Stated problem: Copy the material again from the line containing "You are a computer-use" through the line containing "Action: pos(724,371)", with "breadcrumb link" replaced by "breadcrumb item" and nothing else changed.

Data lines:
=======

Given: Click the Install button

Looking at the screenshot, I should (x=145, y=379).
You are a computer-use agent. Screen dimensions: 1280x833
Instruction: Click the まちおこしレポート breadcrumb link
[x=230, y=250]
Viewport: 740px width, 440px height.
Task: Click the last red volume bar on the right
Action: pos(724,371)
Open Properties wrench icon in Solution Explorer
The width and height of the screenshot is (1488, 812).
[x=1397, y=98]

=======

Response:
You are a computer-use agent. Screen dimensions: 1280x833
Instruction: Click the まちおこしレポート breadcrumb item
[x=230, y=250]
Viewport: 740px width, 440px height.
Task: Click the last red volume bar on the right
Action: pos(724,371)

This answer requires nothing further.